Venezuela Bonds Tumble to Five-Year Low After Crude Oil Drop
Venezuelan bonds fell to a five-year low as traders projected higher chances of default after OPEC’s decision to maintain oil output pushed crude lower.
The South American nation’s benchmark notes due in 2027 fell 5.5 cents on the dollar to 51 cents at 1:58 p.m. in New York, the lowest level since February 2009. The extra yield investors demand to own Venezuelan debt instead of U.S. Treasuries surged 2.14 percentage points to 20.51 percentage points, according to JPMorgan Chase & Co. data.
Investors are pulling money out of Venezuela as the rout in oil raises the risk that the nation won’t be able to pay for its imports. West Texas Intermediate climbed after earlier today dropping to below $65 a barrel, the lowest level since July 2009. Crude tumbled last week on speculation prices have further to drop before the Organization of Petroleum Exporting Countries decision to maintain output slows U.S. shale supply.

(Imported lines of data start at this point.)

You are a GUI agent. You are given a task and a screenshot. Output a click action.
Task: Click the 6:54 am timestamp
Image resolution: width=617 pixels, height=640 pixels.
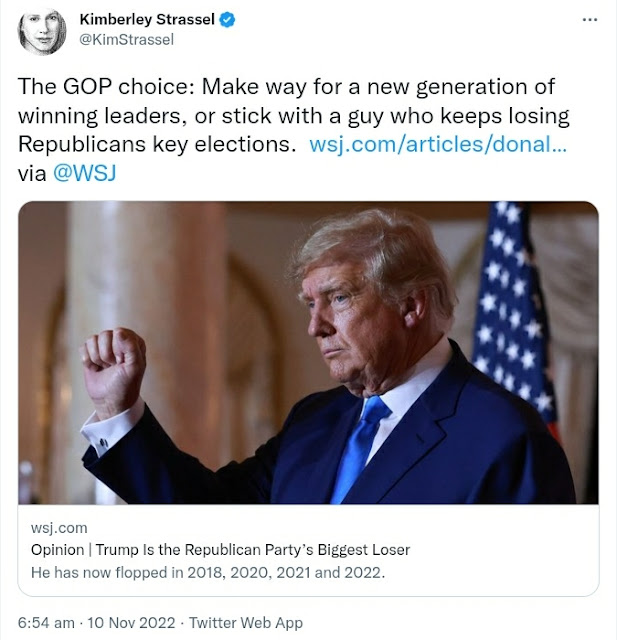click(46, 623)
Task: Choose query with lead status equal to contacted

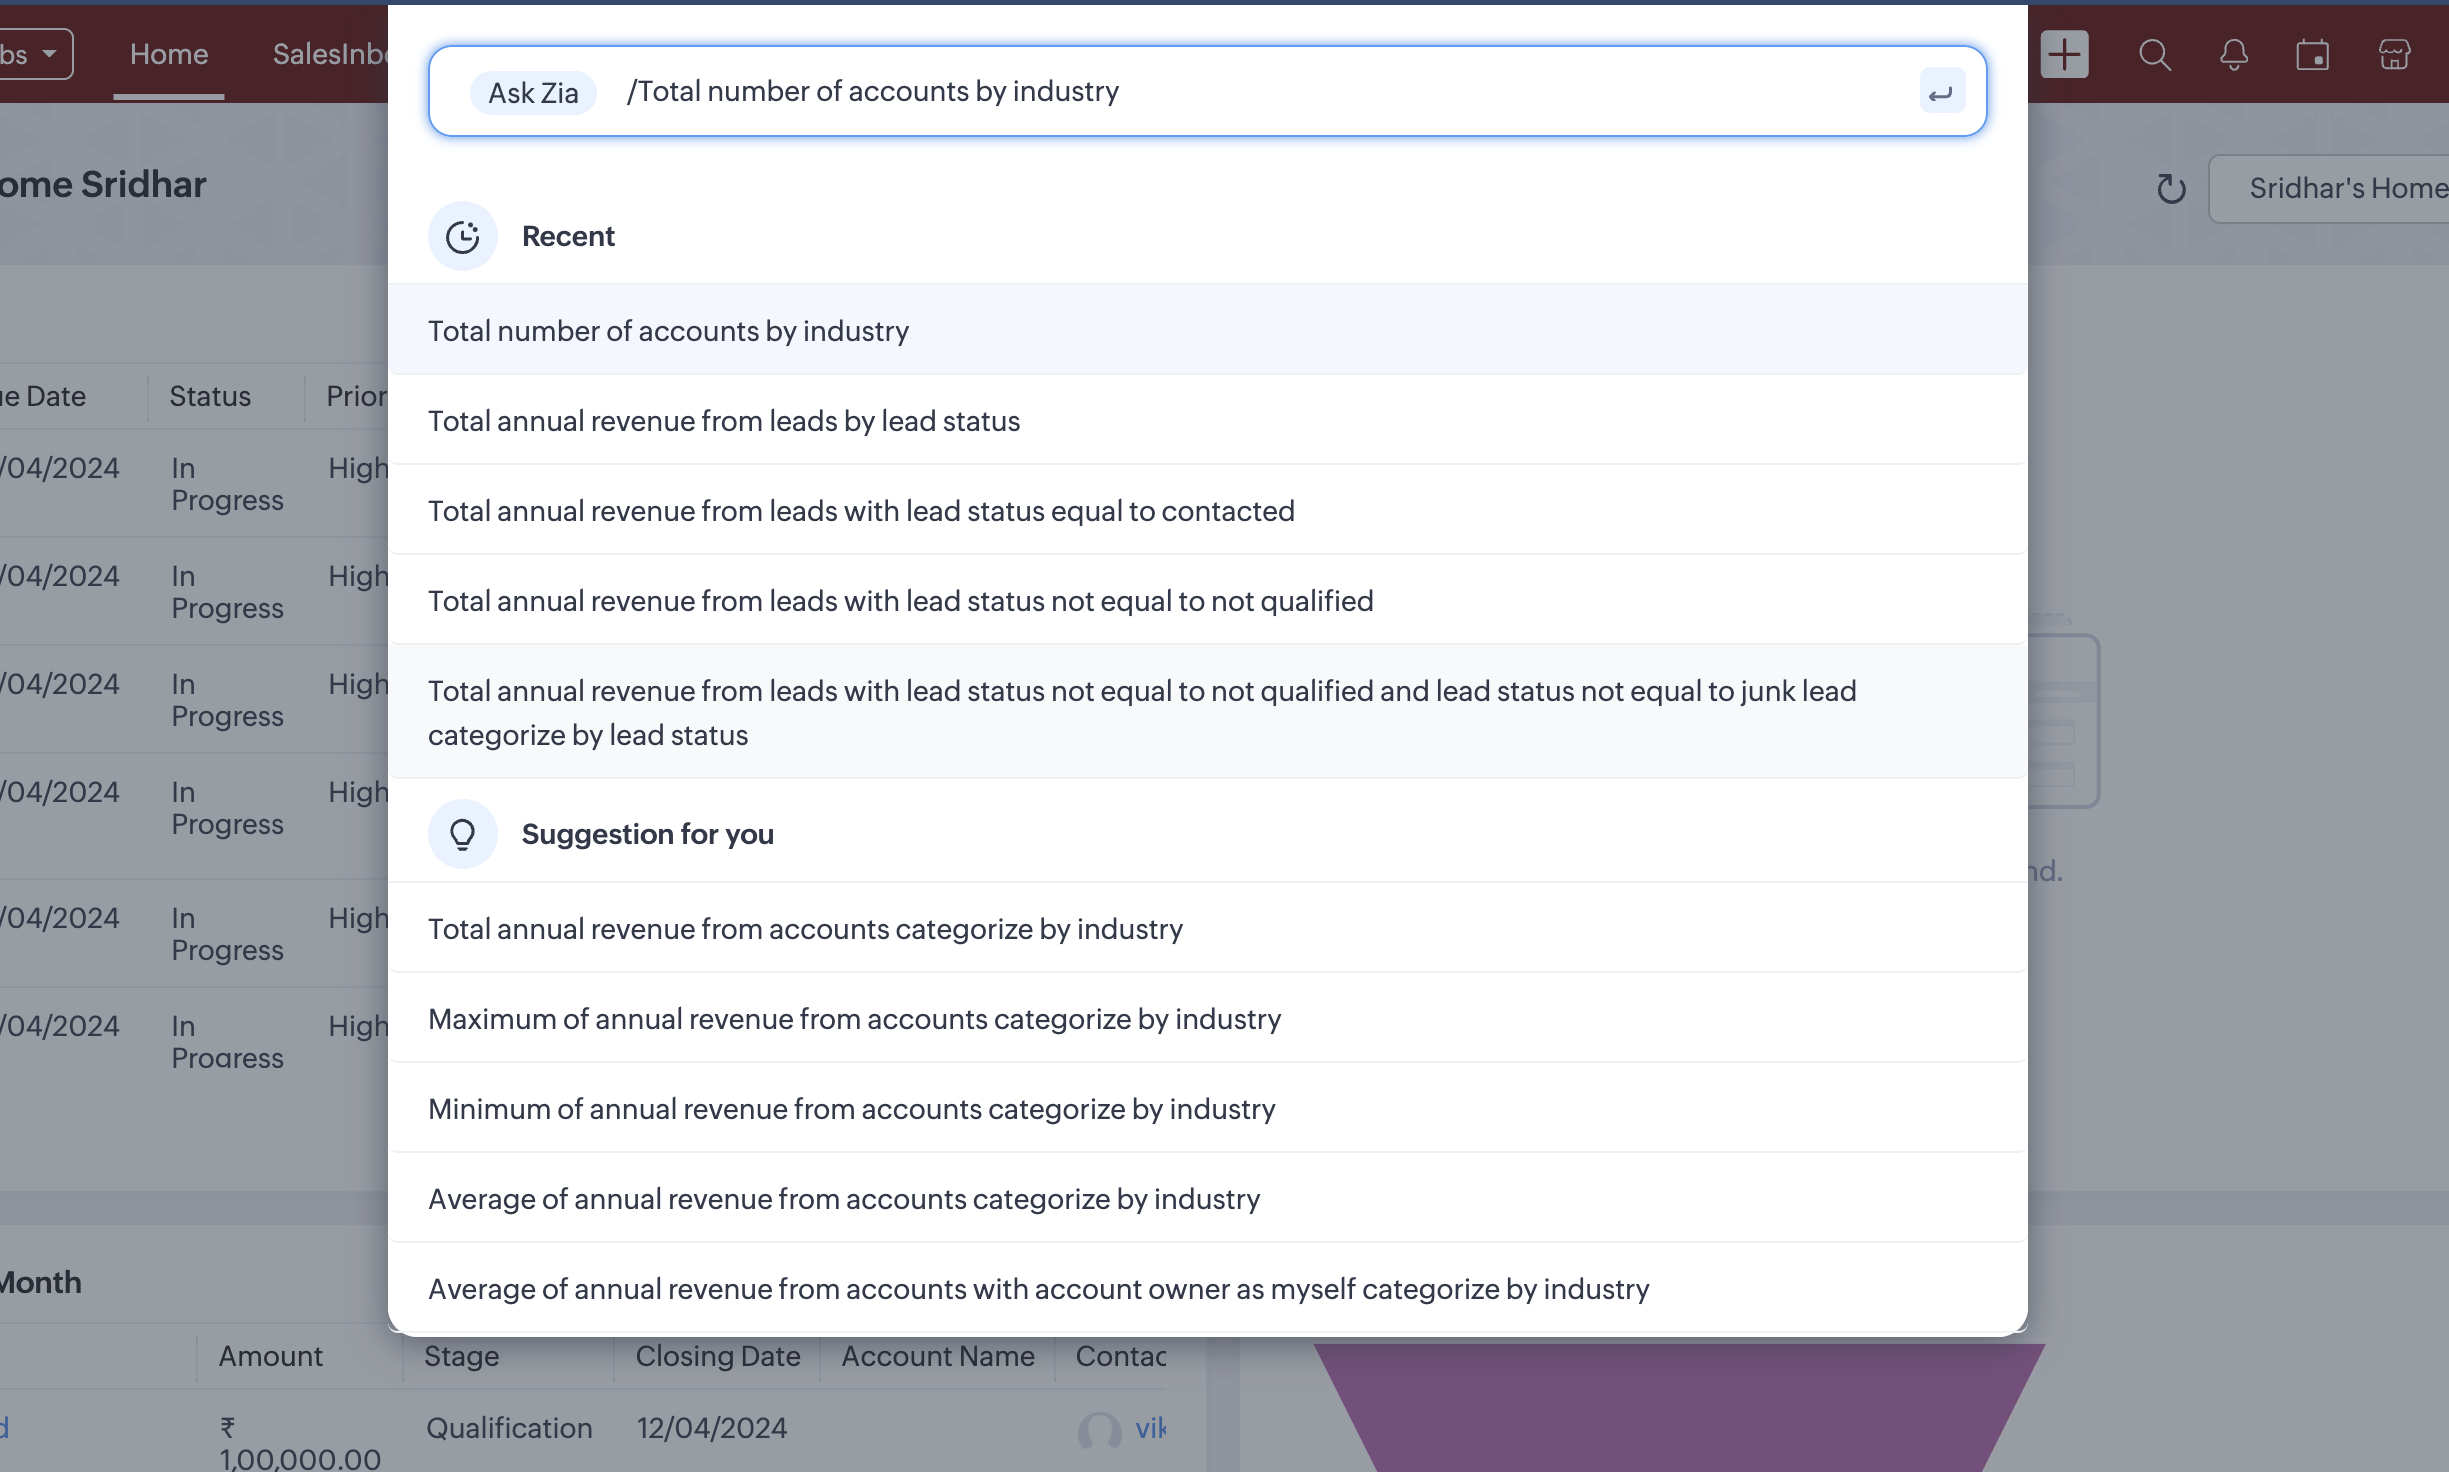Action: 860,511
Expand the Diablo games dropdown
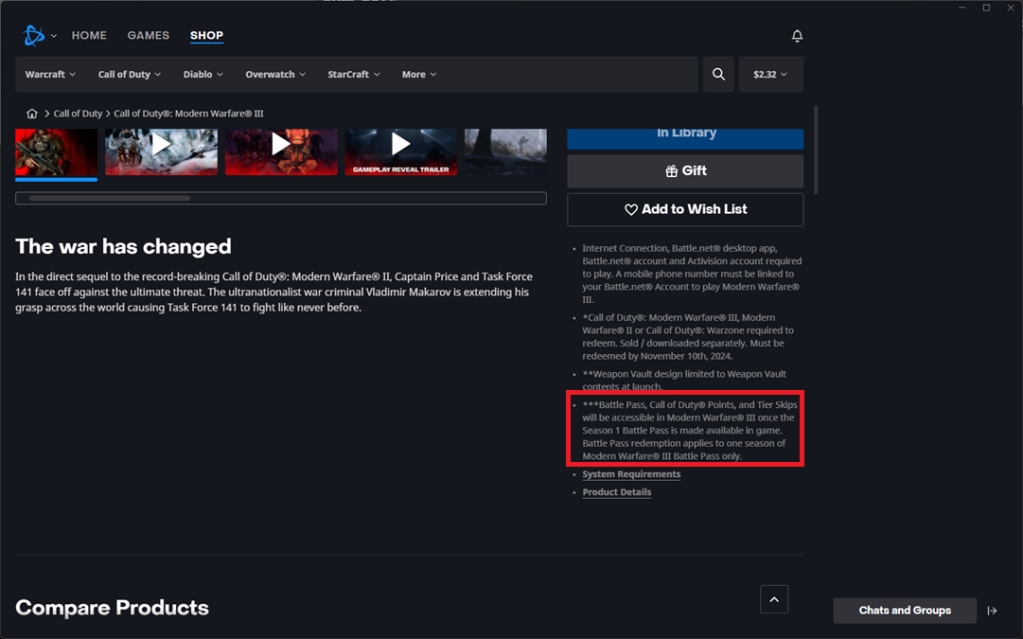The height and width of the screenshot is (639, 1023). click(x=203, y=75)
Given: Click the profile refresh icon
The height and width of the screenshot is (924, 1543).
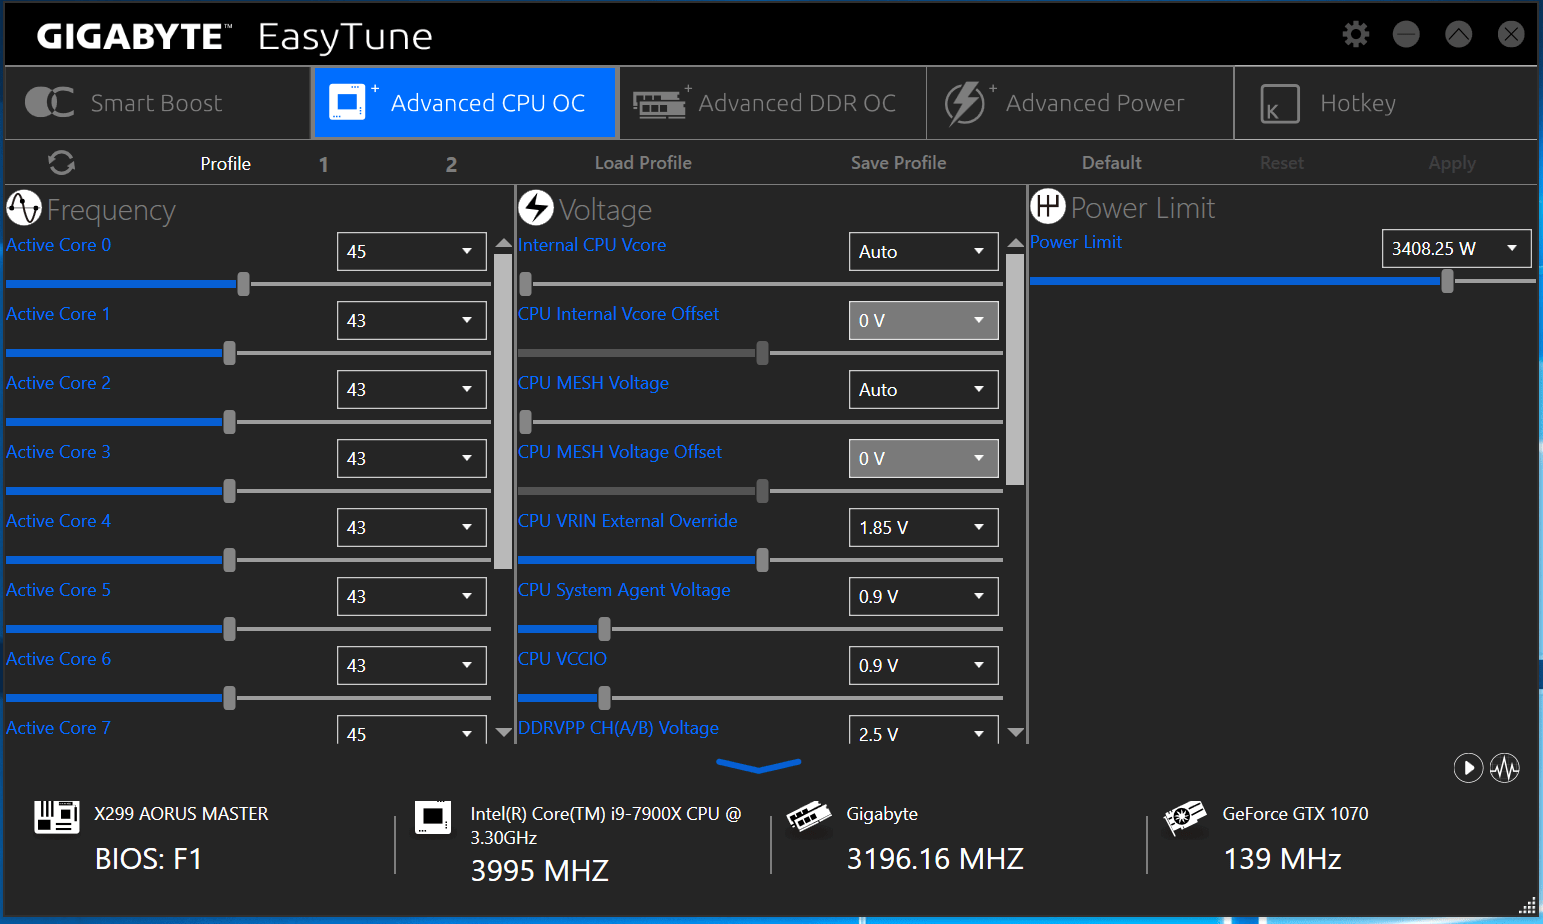Looking at the screenshot, I should 61,163.
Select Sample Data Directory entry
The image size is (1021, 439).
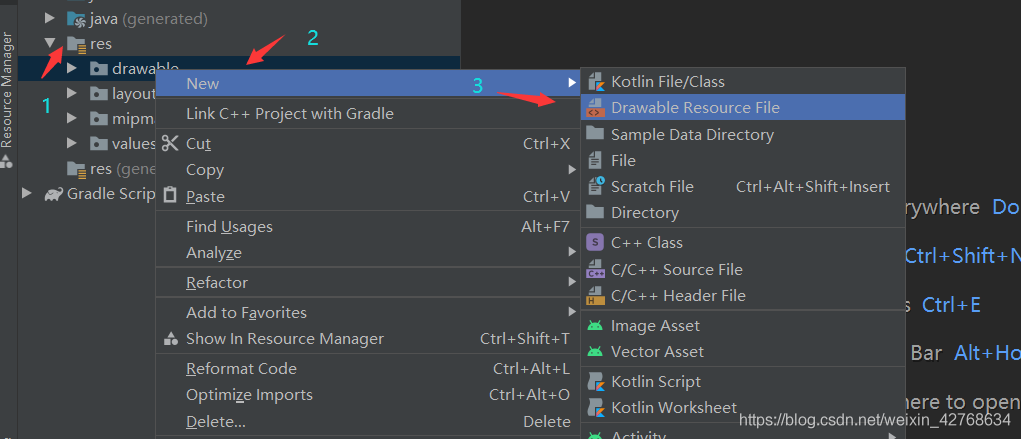point(692,134)
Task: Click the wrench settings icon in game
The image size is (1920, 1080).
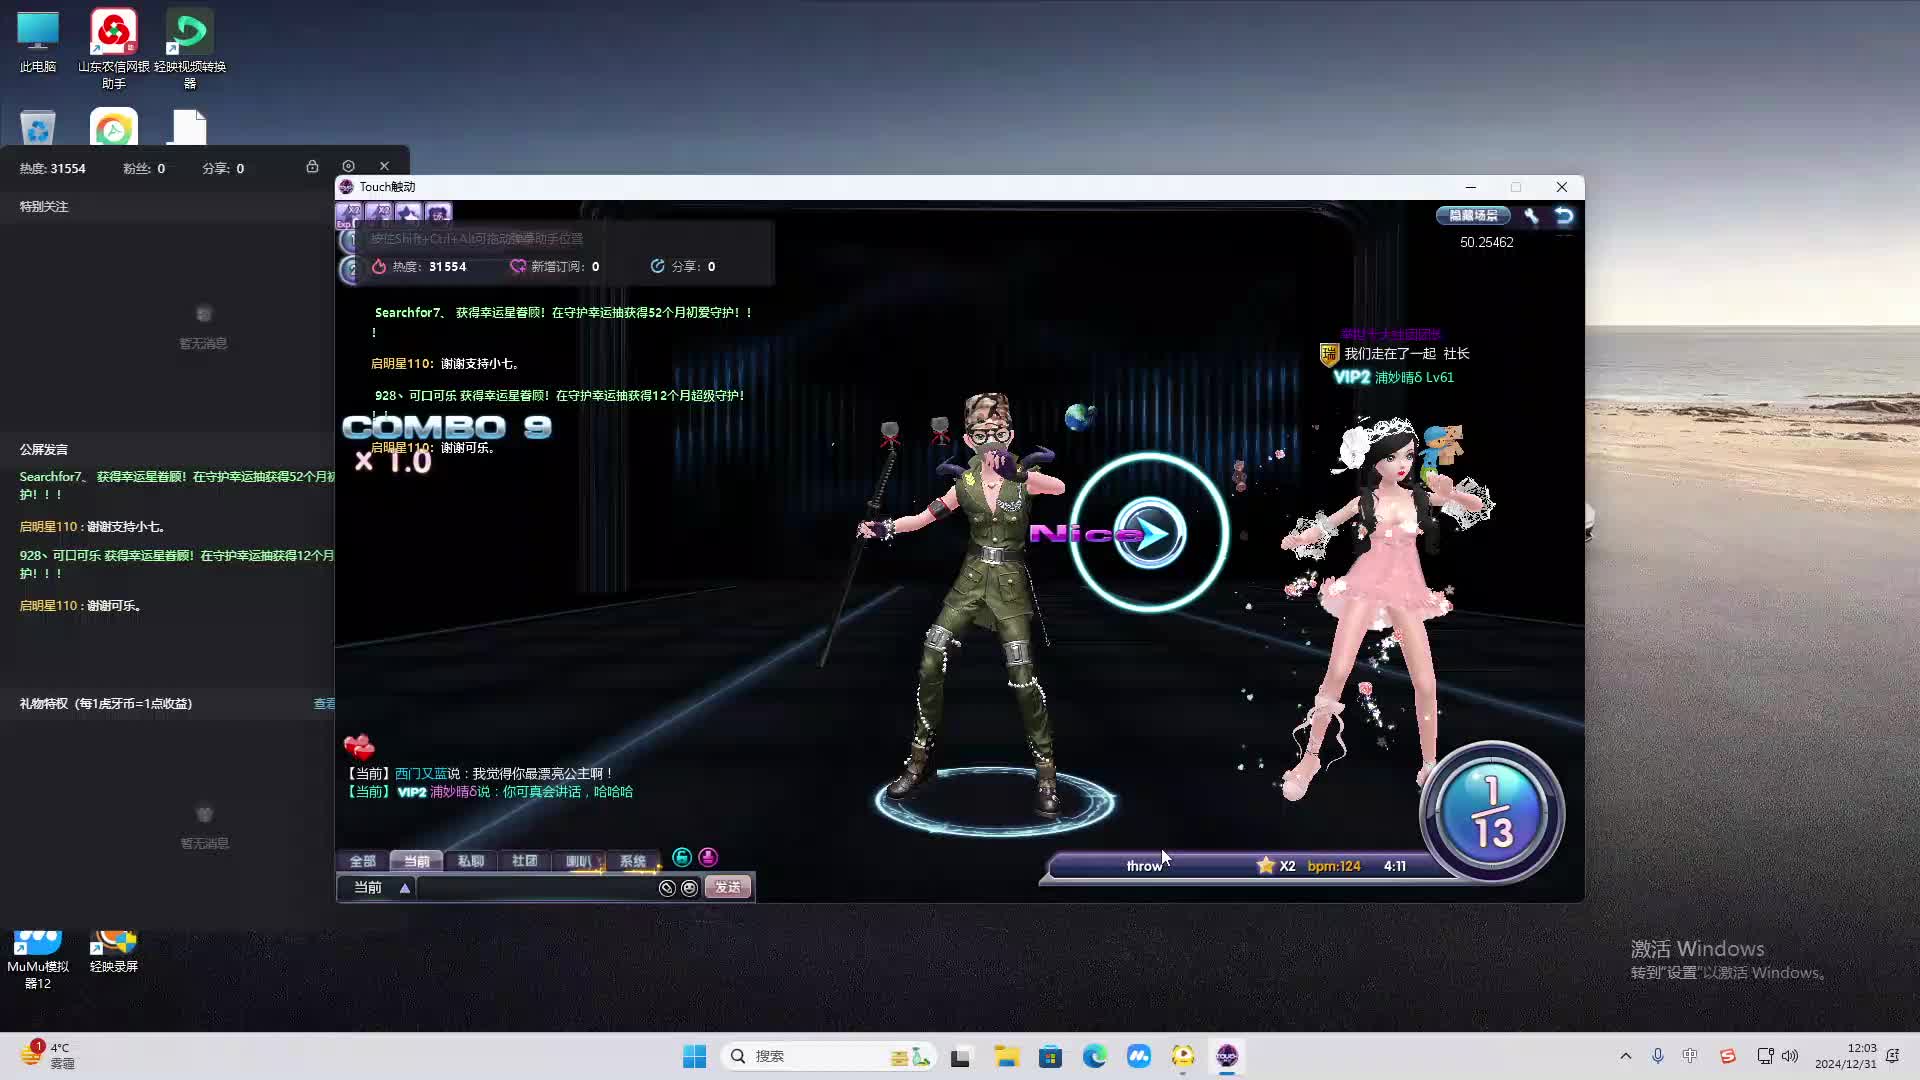Action: coord(1531,215)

“Every $1 drop in oil is around $770 million of lost revenue, so their ability to pay has taken a big hit,” Kevin Daly, a money manager at Aberdeen Asset Management, said in an e-mailed response to questions. “The market is already pricing in a high probability of default next year.”
Bank of America Corp. lowered its recommendation on Venezuelan bonds today to marketweight from overweight, citing the OPEC decision. At current oil prices, Venezuela will need an additional $25.6 billion to finance imports, the bank said.
Default Swaps
The upfront cost to buy protection against a Venezuelan default over the next five years with credit-default swaps jumped 6.23 percentage points today to 49.51 percentage points, the highest in the world, according to CMA data.
“Investors will continue to respond to what they see,” Jane Brauer, a Bank of America strategist, wrote in a report today. “The Venezuelan government has not been very responsive, not acting fast enough to adjust, and not calming the markets with executable plans to respond to these external pressures.”
Venezuela can overcome any situation arising from lower oil prices and is taking measures to protect itself amid the drop, Rafael Ramirez, the nation’s foreign minister, said in an interview published in the newspaper Panorama.
Venezuela needs a break-even price near $85 a barrel with adjustments to pay for its dollar liabilities, Jefferies Group LLC analyst Siobhan Morden said in a research note.
Notes maturing in 2024 from Ecuador, OPEC’s smallest producing member, fell 4.3 cents on the dollar to 98.20, the lowest since they were issued in June.